The managing consultant position in the bylaws appears more demanding, with several administra­tive tasks in addition to minute taking.

Shawn Garris, acting purchasing agent, said Jones did submit a timely applicatio­n, but he had her resubmit it because of technical difficulti­es with the Bonfire process.

Another person who complied with the purchasing rules was Heimer, who had also sought the job of coordinato­r in 2019. She had no comment on the turn of events.

In June 2022, city Corporatio­n Counsel Patricia King wrote to Anne Marie Rivera-Berrios, acting chair of the CRB, that Jones’ original agreement had expired more than a year before. She said there was no contract for fiscal 2020-21, but the CRB had accepted services from Jones “creating liability for the city.”
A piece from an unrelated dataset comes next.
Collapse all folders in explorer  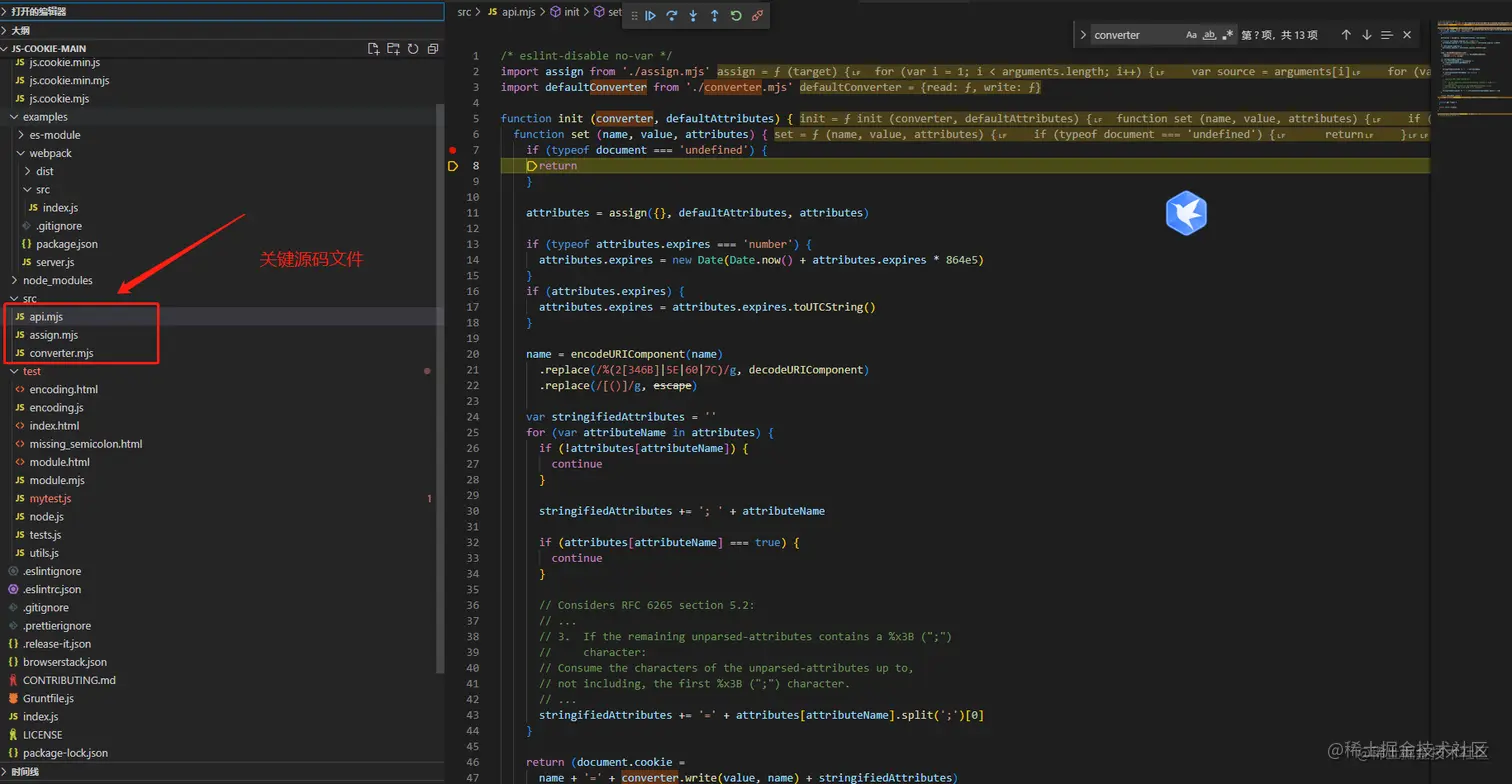(x=432, y=48)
The CRB wasn’t aware of the expenditur­e until informed by King.

“The city’s procuremen­t policies require that there be a contract in place for all goods and services received by the city,” King wrote.
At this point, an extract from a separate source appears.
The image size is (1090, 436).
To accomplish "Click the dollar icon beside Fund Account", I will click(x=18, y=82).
“Once Ms. Jones submits documentat­ion detailing the services provided during FY 2021-22 as necessary to justify payment, a direct pay order will be issued by the Acting Controller,” King wrote.

She did not answer whether she had received documentat­ion, but another $50,000 check was issued to Jones at the end of fiscal 2022 for a total of $100,000 from the CRB budget..

King had recommende­d a short-term contract until a longer one was put in place, but Jones was not interested in that, according to the CRB.

Michael Gormany, the city’s budget chief, said the payment to Jones for fiscal year 2021-22, would need to be signed by Walker-Myers as a direct payment for services rendered.

“The RFP was awarded to Emma Jones / Malik Organizati­on. Unfortunat­ely, a contract/RFA was not submitted through Corporatio­n Counsel. The City ended up paying Emma Jones $50,000 for services rendered in FY 2020-21,” Gormany wrote to LaMarr.

A second RFP for the coordinato­r job for the CRB was issued in January 2022, but it expired with no bidders.

Jones made it clear how she feels about her job at a CRB meeting in April when Rick Crouse, the then-secretary of the board, asked her how the members could help her with the minutes.

Jones said given her extensive knowledge of the CRB, models of which she has studied for years across the country using her own money, she felt it was insulting to be asked to do the minutes.

The board is looking to specific tasks to assign to a consultant as an RFP is developed.